▶ PROMPT
The data needs to be returned in full, exactly as it reads.

▶ INFORMATION GIVEN
------------------------

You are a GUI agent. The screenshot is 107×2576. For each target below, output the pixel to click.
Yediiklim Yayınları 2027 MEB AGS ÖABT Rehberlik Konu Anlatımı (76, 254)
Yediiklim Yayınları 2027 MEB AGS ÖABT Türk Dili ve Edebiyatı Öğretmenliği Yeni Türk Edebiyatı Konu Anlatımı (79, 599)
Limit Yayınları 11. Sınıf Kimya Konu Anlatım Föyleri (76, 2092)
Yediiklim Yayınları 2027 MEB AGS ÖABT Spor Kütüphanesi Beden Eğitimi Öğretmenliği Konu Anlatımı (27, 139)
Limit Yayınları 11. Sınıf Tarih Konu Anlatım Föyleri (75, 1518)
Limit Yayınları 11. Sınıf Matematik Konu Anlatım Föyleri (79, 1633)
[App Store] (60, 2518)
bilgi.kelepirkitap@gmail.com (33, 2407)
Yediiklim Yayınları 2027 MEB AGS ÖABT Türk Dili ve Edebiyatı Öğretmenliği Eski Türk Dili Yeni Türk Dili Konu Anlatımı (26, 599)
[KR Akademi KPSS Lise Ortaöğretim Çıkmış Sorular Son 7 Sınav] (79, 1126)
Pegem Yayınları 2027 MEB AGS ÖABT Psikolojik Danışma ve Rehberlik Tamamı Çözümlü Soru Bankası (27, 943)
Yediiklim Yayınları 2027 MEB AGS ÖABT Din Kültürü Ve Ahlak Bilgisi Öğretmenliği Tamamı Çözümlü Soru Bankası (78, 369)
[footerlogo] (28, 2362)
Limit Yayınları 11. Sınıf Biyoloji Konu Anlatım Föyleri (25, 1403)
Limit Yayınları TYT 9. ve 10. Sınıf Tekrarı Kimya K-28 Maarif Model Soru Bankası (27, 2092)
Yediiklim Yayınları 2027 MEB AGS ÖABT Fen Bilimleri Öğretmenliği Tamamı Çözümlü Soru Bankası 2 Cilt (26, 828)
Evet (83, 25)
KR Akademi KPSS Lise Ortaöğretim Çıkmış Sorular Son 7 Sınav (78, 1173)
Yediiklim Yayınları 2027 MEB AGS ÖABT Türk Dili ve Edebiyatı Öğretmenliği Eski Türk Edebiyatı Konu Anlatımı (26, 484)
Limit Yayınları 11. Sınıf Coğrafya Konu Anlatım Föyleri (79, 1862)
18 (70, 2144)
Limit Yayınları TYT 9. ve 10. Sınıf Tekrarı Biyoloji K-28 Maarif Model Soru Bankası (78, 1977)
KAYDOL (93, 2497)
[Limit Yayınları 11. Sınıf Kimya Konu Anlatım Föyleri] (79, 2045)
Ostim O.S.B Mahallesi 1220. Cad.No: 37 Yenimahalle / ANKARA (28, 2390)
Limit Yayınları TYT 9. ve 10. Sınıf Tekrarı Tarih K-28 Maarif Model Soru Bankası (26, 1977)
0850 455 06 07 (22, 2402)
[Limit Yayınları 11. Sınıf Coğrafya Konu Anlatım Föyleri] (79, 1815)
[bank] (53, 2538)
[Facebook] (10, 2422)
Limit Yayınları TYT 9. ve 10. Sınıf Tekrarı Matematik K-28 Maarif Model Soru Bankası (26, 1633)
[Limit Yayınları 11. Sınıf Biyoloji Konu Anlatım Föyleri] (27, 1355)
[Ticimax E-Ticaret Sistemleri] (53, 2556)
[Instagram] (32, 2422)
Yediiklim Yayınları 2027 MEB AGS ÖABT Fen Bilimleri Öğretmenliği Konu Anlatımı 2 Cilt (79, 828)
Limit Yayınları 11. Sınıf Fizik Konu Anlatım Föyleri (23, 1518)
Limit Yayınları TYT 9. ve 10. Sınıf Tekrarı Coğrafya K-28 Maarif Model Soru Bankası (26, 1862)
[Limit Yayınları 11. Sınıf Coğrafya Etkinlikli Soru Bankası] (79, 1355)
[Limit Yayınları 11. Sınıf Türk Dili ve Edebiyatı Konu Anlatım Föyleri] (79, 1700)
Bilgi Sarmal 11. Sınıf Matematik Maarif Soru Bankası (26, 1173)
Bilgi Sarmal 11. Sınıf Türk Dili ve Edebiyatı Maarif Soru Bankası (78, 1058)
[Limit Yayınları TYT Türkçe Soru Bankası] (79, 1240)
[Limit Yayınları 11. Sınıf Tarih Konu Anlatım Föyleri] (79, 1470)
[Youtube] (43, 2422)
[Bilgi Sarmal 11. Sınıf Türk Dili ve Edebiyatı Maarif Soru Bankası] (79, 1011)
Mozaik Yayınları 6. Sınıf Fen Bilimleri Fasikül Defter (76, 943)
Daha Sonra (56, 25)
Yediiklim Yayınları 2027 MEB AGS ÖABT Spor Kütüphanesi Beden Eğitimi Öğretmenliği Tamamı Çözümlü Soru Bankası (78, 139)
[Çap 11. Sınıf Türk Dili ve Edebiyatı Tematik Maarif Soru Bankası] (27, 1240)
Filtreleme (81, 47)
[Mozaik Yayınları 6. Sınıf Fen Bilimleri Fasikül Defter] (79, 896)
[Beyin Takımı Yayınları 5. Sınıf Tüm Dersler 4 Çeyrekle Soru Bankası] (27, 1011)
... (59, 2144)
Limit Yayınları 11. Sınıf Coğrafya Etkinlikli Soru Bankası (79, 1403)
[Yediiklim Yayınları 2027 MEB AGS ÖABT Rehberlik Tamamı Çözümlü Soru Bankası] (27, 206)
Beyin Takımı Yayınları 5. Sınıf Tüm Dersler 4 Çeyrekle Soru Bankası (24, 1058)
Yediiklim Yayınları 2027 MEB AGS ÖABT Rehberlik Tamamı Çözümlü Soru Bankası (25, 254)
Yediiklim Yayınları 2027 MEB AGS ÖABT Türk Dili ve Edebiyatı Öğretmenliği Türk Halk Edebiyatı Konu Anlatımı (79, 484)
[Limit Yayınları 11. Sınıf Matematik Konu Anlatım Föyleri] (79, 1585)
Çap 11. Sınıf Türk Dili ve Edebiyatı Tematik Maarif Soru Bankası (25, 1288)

------------------------

▶ TASK SOLUTION
You are a GUI agent. The screenshot is 107×2576. For each target below, output the pixel to click.
Yediiklim Yayınları 2027 MEB AGS ÖABT Rehberlik Konu Anlatımı (76, 254)
Yediiklim Yayınları 2027 MEB AGS ÖABT Türk Dili ve Edebiyatı Öğretmenliği Yeni Türk Edebiyatı Konu Anlatımı (79, 599)
Limit Yayınları 11. Sınıf Kimya Konu Anlatım Föyleri (76, 2092)
Yediiklim Yayınları 2027 MEB AGS ÖABT Spor Kütüphanesi Beden Eğitimi Öğretmenliği Konu Anlatımı (27, 139)
Limit Yayınları 11. Sınıf Tarih Konu Anlatım Föyleri (75, 1518)
Limit Yayınları 11. Sınıf Matematik Konu Anlatım Föyleri (79, 1633)
[App Store] (60, 2518)
bilgi.kelepirkitap@gmail.com (33, 2407)
Yediiklim Yayınları 2027 MEB AGS ÖABT Türk Dili ve Edebiyatı Öğretmenliği Eski Türk Dili Yeni Türk Dili Konu Anlatımı (26, 599)
[KR Akademi KPSS Lise Ortaöğretim Çıkmış Sorular Son 7 Sınav] (79, 1126)
Pegem Yayınları 2027 MEB AGS ÖABT Psikolojik Danışma ve Rehberlik Tamamı Çözümlü Soru Bankası (27, 943)
Yediiklim Yayınları 2027 MEB AGS ÖABT Din Kültürü Ve Ahlak Bilgisi Öğretmenliği Tamamı Çözümlü Soru Bankası (78, 369)
[footerlogo] (28, 2362)
Limit Yayınları 11. Sınıf Biyoloji Konu Anlatım Föyleri (25, 1403)
Limit Yayınları TYT 9. ve 10. Sınıf Tekrarı Kimya K-28 Maarif Model Soru Bankası (27, 2092)
Yediiklim Yayınları 2027 MEB AGS ÖABT Fen Bilimleri Öğretmenliği Tamamı Çözümlü Soru Bankası 2 Cilt (26, 828)
Evet (83, 25)
KR Akademi KPSS Lise Ortaöğretim Çıkmış Sorular Son 7 Sınav (78, 1173)
Yediiklim Yayınları 2027 MEB AGS ÖABT Türk Dili ve Edebiyatı Öğretmenliği Eski Türk Edebiyatı Konu Anlatımı (26, 484)
Limit Yayınları 11. Sınıf Coğrafya Konu Anlatım Föyleri (79, 1862)
18 (70, 2144)
Limit Yayınları TYT 9. ve 10. Sınıf Tekrarı Biyoloji K-28 Maarif Model Soru Bankası (78, 1977)
KAYDOL (93, 2497)
[Limit Yayınları 11. Sınıf Kimya Konu Anlatım Föyleri] (79, 2045)
Ostim O.S.B Mahallesi 1220. Cad.No: 37 Yenimahalle / ANKARA (28, 2390)
Limit Yayınları TYT 9. ve 10. Sınıf Tekrarı Tarih K-28 Maarif Model Soru Bankası (26, 1977)
0850 455 06 07 (22, 2402)
[Limit Yayınları 11. Sınıf Coğrafya Konu Anlatım Föyleri] (79, 1815)
[bank] (53, 2538)
[Facebook] (10, 2422)
Limit Yayınları TYT 9. ve 10. Sınıf Tekrarı Matematik K-28 Maarif Model Soru Bankası (26, 1633)
[Limit Yayınları 11. Sınıf Biyoloji Konu Anlatım Föyleri] (27, 1355)
[Ticimax E-Ticaret Sistemleri] (53, 2556)
[Instagram] (32, 2422)
Yediiklim Yayınları 2027 MEB AGS ÖABT Fen Bilimleri Öğretmenliği Konu Anlatımı 2 Cilt (79, 828)
Limit Yayınları 11. Sınıf Fizik Konu Anlatım Föyleri (23, 1518)
Limit Yayınları TYT 9. ve 10. Sınıf Tekrarı Coğrafya K-28 Maarif Model Soru Bankası (26, 1862)
[Limit Yayınları 11. Sınıf Coğrafya Etkinlikli Soru Bankası] (79, 1355)
[Limit Yayınları 11. Sınıf Türk Dili ve Edebiyatı Konu Anlatım Föyleri] (79, 1700)
Bilgi Sarmal 11. Sınıf Matematik Maarif Soru Bankası (26, 1173)
Bilgi Sarmal 11. Sınıf Türk Dili ve Edebiyatı Maarif Soru Bankası (78, 1058)
[Limit Yayınları TYT Türkçe Soru Bankası] (79, 1240)
[Limit Yayınları 11. Sınıf Tarih Konu Anlatım Föyleri] (79, 1470)
[Youtube] (43, 2422)
[Bilgi Sarmal 11. Sınıf Türk Dili ve Edebiyatı Maarif Soru Bankası] (79, 1011)
Mozaik Yayınları 6. Sınıf Fen Bilimleri Fasikül Defter (76, 943)
Daha Sonra (56, 25)
Yediiklim Yayınları 2027 MEB AGS ÖABT Spor Kütüphanesi Beden Eğitimi Öğretmenliği Tamamı Çözümlü Soru Bankası (78, 139)
[Çap 11. Sınıf Türk Dili ve Edebiyatı Tematik Maarif Soru Bankası] (27, 1240)
Filtreleme (81, 47)
[Mozaik Yayınları 6. Sınıf Fen Bilimleri Fasikül Defter] (79, 896)
[Beyin Takımı Yayınları 5. Sınıf Tüm Dersler 4 Çeyrekle Soru Bankası] (27, 1011)
... (59, 2144)
Limit Yayınları 11. Sınıf Coğrafya Etkinlikli Soru Bankası (79, 1403)
[Yediiklim Yayınları 2027 MEB AGS ÖABT Rehberlik Tamamı Çözümlü Soru Bankası] (27, 206)
Beyin Takımı Yayınları 5. Sınıf Tüm Dersler 4 Çeyrekle Soru Bankası (24, 1058)
Yediiklim Yayınları 2027 MEB AGS ÖABT Rehberlik Tamamı Çözümlü Soru Bankası (25, 254)
Yediiklim Yayınları 2027 MEB AGS ÖABT Türk Dili ve Edebiyatı Öğretmenliği Türk Halk Edebiyatı Konu Anlatımı (79, 484)
[Limit Yayınları 11. Sınıf Matematik Konu Anlatım Föyleri] (79, 1585)
Çap 11. Sınıf Türk Dili ve Edebiyatı Tematik Maarif Soru Bankası (25, 1288)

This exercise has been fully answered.